Re: [PATCH V7 05/10] acpi: apei: handle SEA notification type for ARMv8

"Baicar, Tyler" <tbaicar@xxxxxxxxxxxxxx> · Wed, 18 Jan 2017 16:51:05 -0700

Hello James,


On 1/18/2017 7:50 AM, James Morse wrote:
Hi Tyler,

On 12/01/17 18:15, Tyler Baicar wrote:
ARM APEI extension proposal added SEA (Synchrounous External
Nit: Synchronous
I'll fix that :)
Abort) notification type for ARMv8.
Add a new GHES error source handling function for SEA. If an error
source's notification type is SEA, then this function can be registered
into the SEA exception handler. That way GHES will parse and report
SEA exceptions when they occur.

diff --git a/drivers/acpi/apei/ghes.c b/drivers/acpi/apei/ghes.c
index 2acbc60..87efe26 100644
--- a/drivers/acpi/apei/ghes.c
+++ b/drivers/acpi/apei/ghes.c
@@ -767,6 +772,62 @@ static struct notifier_block ghes_notifier_sci = {
  	.notifier_call = ghes_notify_sci,
  };
  
+#ifdef CONFIG_HAVE_ACPI_APEI_SEA
+static LIST_HEAD(ghes_sea);
+
+static int ghes_notify_sea(struct notifier_block *this,
+				  unsigned long event, void *data)
+{
+	struct ghes *ghes;
+	int ret = NOTIFY_DONE;
+
+	nmi_enter();
Can we move this into the arch code? Its because we got here from a
synchronous-exception that makes this nmi-like, I think it only makes sense for
it be called from under /arch/.

• Stored records:

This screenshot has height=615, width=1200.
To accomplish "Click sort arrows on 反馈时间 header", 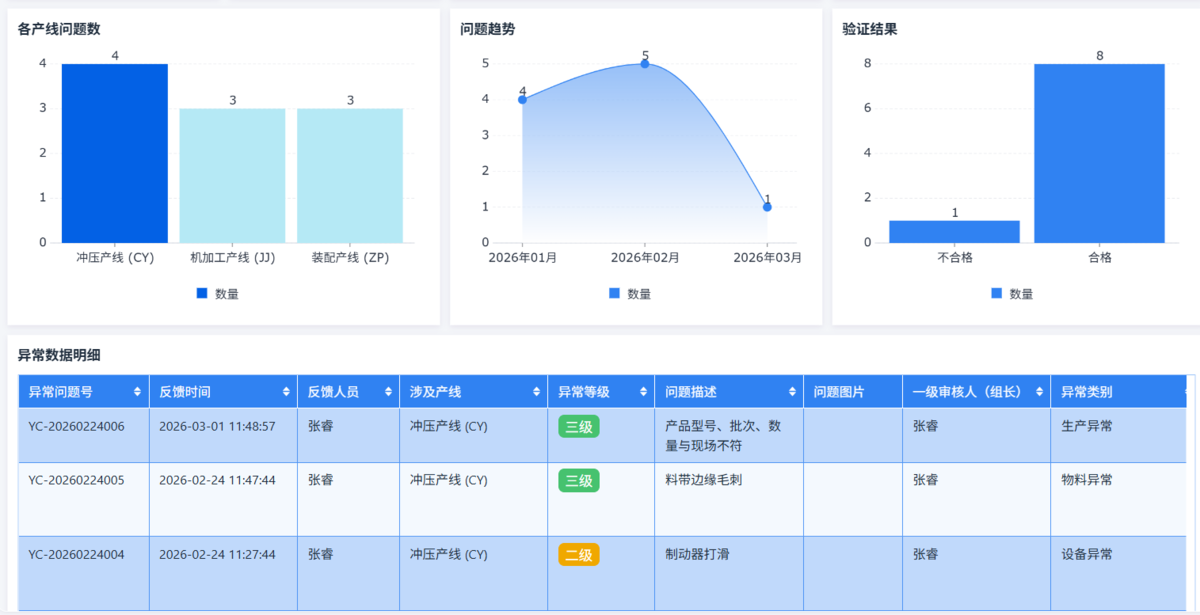I will pos(286,392).
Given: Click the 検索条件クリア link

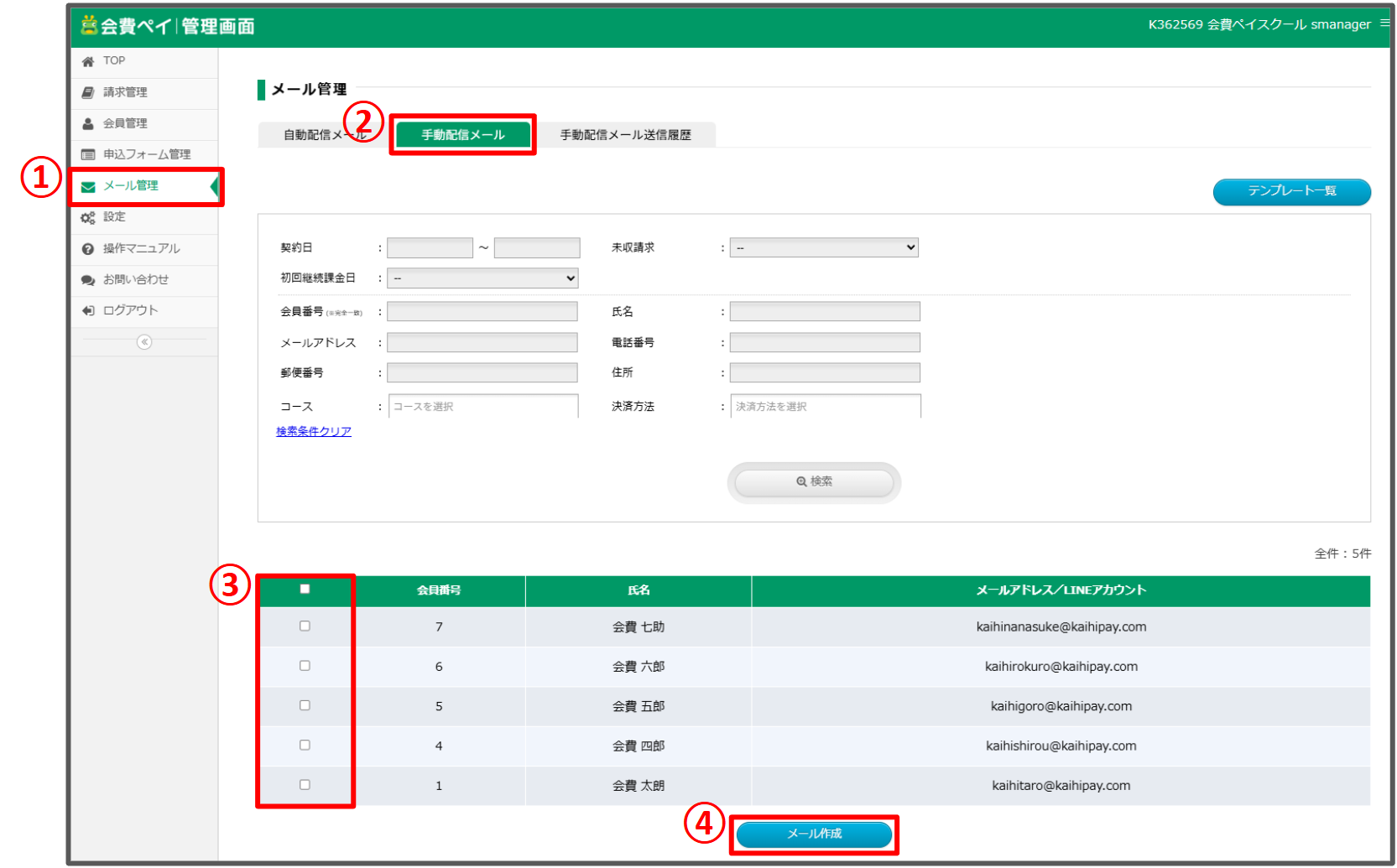Looking at the screenshot, I should pyautogui.click(x=314, y=432).
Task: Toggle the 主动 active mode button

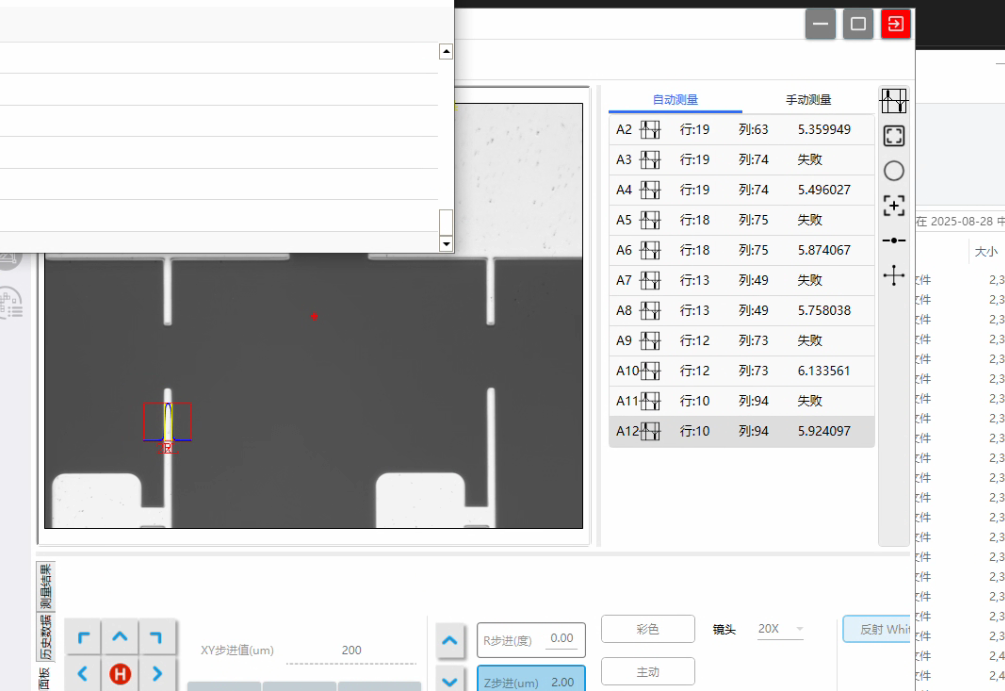Action: click(647, 672)
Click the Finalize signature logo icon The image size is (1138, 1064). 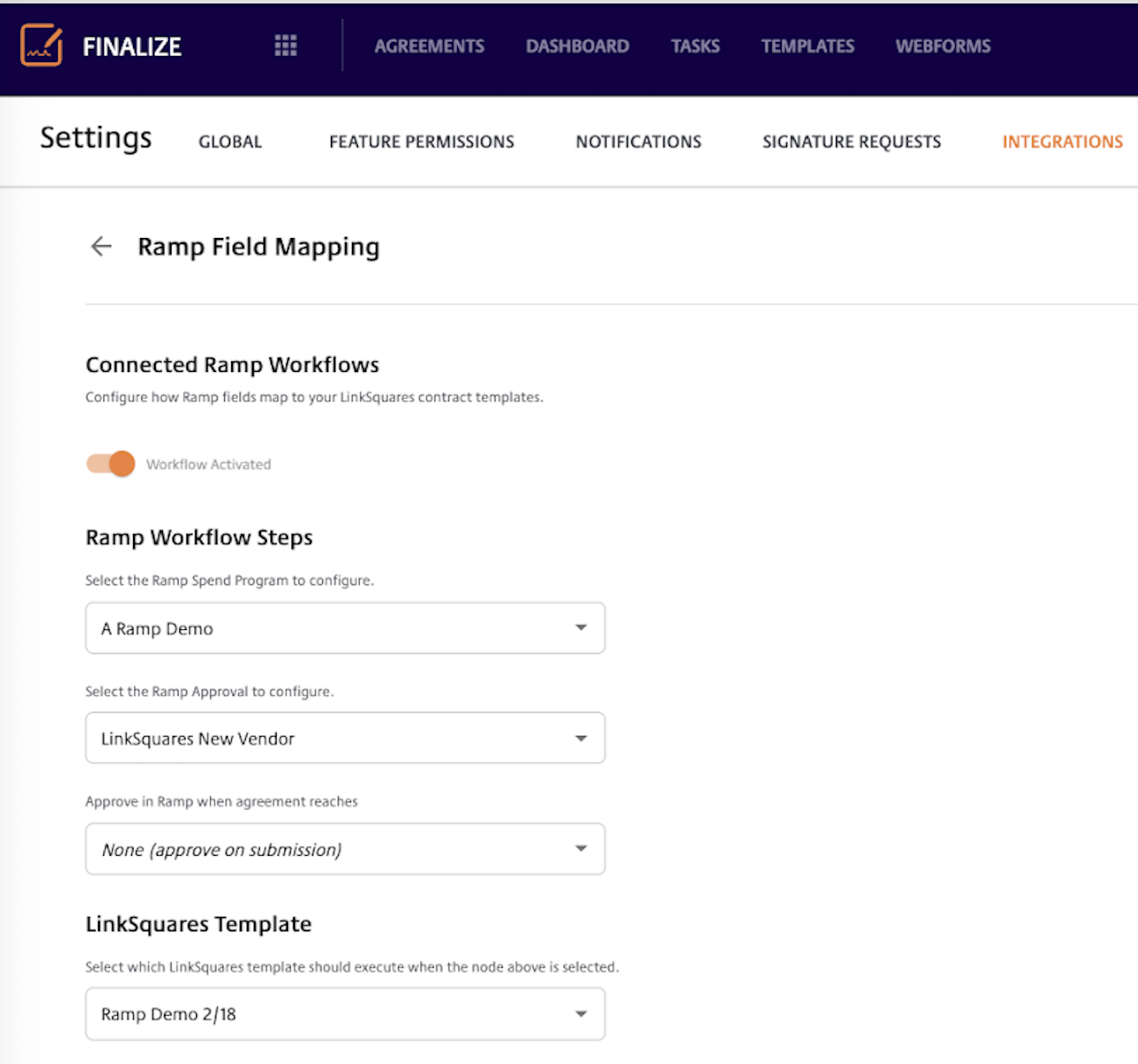tap(41, 46)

• What is asked: Can you carry on the review thread about the ARMv8 SEA notification patch, starting right after its last line?

• Answer to the task:
So move the nmi_enter/exit calls into do_sea of the previous patch? I 
can do that in the next patchset.
Where did the rcu_read_lock() go? I can see its missing from ghes_notify_nmi()
too, but I don't know enough about RCU to know if that's safe!

The second paragraph in the comment above rcu_read_lock() describes it as
preventing call_rcu() during a read-side critical section that was running
concurrently. Doesn't this mean we can race with ghes_sea_remove() on another
CPU because we wait for the wrong grace period?

The same comment talks about how these read-side critical sections can nest, so
I think its quite safe to make these 'lock' calls here.
Sorry, I thought we wanted nmi_enter/exit instead of the 
rcu_read_lock/unlock. I guess the rcu locks
will not cause the deadlock scenario you described in the previous 
patchset if we have the
nmi_enter/exit wrapped around the rcu critical section.
+	list_for_each_entry_rcu(ghes, &ghes_sea, list) {
+		if (!ghes_proc(ghes))
+			ret = NOTIFY_OK;
+	}
+	nmi_exit();
+
+	return ret;
+}
+
+static struct notifier_block ghes_notifier_sea = {
+	.notifier_call = ghes_notify_sea,
+};
+
+static int ghes_sea_add(struct ghes *ghes)
+{
+	mutex_lock(&ghes_list_mutex);
+	if (list_empty(&ghes_sea))
+		register_sea_notifier(&ghes_notifier_sea);
+	list_add_rcu(&ghes->list, &ghes_sea);
+	mutex_unlock(&ghes_list_mutex);
+	return 0;
+}
+
+static void ghes_sea_remove(struct ghes *ghes)
+{
+	mutex_lock(&ghes_list_mutex);
+	list_del_rcu(&ghes->list);
+	if (list_empty(&ghes_sea))
+		unregister_sea_notifier(&ghes_notifier_sea);
+	mutex_unlock(&ghes_list_mutex);
ghes_nmi_remove() has:
	/*
  	* To synchronize with NMI handler, ghes can only be
  	* freed after NMI handler finishes.
	*/
	synchronize_rcu()
This 'waits until a grace period has elapsed'. This is because ghes_remove()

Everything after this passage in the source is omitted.